Für die Elektronische Anmeldung wird die Online-Ausweisfunktion des Personalausweises sowie eine BundID benötigt. Am einfachsten geht die Online-Anmeldung mit dem Smartphone. Antragstellende geben dabei online ihre Daten an, laden bei Bedarf eine Wohnungsgeberbestätigung hoch und senden den Antrag ab. Nach erfolgreicher Prüfung der Daten durch das Einwohnermeldeamt steht dem Antragstellenden eine fälschungssichere digitale Meldebestätigung zum Download zur Verfügung.
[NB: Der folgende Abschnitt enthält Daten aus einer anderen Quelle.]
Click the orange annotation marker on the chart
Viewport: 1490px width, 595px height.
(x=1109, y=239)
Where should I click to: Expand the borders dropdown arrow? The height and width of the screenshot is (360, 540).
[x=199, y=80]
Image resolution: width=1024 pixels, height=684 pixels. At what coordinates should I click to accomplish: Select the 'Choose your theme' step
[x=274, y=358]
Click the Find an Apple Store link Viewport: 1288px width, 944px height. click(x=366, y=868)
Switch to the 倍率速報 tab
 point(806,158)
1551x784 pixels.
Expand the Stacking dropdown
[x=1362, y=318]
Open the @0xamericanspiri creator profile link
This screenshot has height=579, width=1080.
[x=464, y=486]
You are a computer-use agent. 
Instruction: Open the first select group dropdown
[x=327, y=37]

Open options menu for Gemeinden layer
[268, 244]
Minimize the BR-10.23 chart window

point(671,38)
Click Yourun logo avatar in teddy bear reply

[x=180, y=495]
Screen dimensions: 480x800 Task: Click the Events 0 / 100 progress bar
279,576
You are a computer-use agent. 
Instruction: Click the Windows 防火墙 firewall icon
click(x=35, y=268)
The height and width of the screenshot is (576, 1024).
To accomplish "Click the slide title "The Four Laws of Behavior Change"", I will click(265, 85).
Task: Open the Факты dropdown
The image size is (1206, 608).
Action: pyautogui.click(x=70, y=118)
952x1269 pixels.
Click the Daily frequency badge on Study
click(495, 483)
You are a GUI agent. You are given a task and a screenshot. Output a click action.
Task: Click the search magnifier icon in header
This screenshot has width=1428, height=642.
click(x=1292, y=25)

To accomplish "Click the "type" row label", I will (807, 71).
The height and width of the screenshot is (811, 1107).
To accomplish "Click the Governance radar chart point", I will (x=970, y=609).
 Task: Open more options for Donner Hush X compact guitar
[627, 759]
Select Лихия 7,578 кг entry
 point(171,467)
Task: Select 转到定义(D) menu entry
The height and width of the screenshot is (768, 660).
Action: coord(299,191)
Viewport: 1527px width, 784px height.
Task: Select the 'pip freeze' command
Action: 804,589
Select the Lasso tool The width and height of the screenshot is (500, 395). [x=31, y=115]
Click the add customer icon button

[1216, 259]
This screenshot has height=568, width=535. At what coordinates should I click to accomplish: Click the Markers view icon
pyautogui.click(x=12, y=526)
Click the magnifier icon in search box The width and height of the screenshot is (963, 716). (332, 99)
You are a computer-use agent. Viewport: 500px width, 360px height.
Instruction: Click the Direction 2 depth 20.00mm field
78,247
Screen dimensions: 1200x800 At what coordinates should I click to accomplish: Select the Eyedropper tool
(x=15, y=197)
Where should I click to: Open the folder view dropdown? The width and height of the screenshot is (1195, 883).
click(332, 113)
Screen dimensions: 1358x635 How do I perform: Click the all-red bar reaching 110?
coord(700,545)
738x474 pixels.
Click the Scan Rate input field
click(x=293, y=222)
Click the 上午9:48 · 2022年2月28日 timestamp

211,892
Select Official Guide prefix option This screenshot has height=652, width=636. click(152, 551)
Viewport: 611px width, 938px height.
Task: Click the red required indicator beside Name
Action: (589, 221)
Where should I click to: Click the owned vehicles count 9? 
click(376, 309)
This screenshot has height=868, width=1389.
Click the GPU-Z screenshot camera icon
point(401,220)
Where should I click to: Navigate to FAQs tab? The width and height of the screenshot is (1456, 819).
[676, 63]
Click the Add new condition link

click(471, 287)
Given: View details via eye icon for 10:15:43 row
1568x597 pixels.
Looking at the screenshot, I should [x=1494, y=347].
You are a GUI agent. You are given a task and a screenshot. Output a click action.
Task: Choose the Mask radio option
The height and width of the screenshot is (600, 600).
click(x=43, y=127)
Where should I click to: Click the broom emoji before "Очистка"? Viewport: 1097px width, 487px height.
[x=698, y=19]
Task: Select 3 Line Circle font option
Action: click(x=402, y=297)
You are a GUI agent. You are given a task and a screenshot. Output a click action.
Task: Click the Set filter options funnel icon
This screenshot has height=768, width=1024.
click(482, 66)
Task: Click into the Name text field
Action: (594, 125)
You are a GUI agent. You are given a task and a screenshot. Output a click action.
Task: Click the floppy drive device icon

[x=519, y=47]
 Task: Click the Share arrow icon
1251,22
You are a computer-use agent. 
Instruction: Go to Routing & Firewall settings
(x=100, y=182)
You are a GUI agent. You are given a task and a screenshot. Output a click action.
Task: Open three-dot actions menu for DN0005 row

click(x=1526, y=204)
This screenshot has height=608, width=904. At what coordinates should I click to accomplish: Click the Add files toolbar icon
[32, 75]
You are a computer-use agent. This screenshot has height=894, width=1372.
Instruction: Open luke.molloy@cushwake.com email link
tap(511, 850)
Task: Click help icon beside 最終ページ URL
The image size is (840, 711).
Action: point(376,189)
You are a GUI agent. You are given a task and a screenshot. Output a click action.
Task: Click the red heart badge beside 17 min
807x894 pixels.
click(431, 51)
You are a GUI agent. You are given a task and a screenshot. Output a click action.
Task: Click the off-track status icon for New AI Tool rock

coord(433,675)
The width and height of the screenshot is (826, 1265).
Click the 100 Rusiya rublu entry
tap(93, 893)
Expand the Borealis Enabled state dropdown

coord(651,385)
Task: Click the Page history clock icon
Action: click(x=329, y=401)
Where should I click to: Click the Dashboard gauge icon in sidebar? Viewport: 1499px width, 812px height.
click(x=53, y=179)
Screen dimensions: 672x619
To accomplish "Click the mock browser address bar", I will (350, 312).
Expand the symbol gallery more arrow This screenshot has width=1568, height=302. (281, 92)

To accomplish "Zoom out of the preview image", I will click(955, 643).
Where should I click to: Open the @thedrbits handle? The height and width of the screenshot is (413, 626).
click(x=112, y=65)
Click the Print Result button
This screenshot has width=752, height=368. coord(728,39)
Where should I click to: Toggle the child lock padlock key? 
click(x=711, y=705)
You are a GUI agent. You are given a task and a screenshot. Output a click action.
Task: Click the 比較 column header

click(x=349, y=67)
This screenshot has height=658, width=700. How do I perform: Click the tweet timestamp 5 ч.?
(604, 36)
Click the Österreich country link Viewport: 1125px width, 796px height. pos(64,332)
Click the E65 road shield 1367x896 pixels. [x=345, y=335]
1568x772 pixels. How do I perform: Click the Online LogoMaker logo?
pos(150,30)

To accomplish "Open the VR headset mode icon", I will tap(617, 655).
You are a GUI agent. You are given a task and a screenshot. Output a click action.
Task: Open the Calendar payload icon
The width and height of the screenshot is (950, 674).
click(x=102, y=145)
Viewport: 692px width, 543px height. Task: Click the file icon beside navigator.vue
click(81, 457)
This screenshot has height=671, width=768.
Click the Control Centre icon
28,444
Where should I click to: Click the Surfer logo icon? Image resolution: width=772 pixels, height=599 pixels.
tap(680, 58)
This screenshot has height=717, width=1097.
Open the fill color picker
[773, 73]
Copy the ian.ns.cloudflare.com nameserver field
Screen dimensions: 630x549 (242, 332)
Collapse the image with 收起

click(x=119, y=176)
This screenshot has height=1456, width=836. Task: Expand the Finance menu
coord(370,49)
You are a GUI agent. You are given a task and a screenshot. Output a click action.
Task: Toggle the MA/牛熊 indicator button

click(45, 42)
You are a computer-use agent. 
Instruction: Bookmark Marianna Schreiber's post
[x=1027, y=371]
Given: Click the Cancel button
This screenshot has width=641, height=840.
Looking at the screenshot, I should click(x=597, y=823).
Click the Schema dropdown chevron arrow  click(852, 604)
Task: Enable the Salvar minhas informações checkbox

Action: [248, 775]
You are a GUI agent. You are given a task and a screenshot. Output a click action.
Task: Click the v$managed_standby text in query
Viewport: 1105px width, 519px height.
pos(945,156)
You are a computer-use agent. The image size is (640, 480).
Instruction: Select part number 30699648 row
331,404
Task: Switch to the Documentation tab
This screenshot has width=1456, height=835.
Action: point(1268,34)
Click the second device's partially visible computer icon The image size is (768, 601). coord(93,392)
Nun kann die Aktualisierung der Adressdaten auf dem Chip des Personalausweises ebenfalls selbstständig über den Online-Dienst und die AusweisApp vorgenommen werden. Zum Schluss erhält der Antragstellende ein automatisches Anschreiben der Bundesdruckerei mit einem Adressaufkleber für den Personalausweis und ggf. einem Wohnortaufkleber für den Reisepass. Dieser wird nach Anleitung eigenständig angebracht.
Für wen ist die Elektronische Wohnsitzanmeldung nicht geeignet?
Die Elektronische Wohnsitzanmeldung kann von Personen, die eine Auskunftssperre im Melderegister hinterlegt haben, sowie für die Anmeldung eines Nebenwohnsitzes nicht genutzt werden. Außerdem können Wohnsitzanschriften in Pflegeheimen nicht elektronisch angemeldet werden.
Die Elektronische Wohnsitzanmeldung wurde im Rahmen der Umsetzung des Onlinezugangsgesetzes OZG nach dem „Einer-für-Alle-Prinzip“ (EfA) als länderübergreifendes Digitalisierungsprojekt der Senatskanzlei Hamburg entwickelt. Auf dem EfA-Prinzip basiert ein bundesweites Kooperationsmodell, das die Zuständigkeiten für Hunderte von Online-Diensten regelt. Jedes Land kümmert sich um einen bestimmten Bereich und stellt seine Services allen anderen zur Verfügung.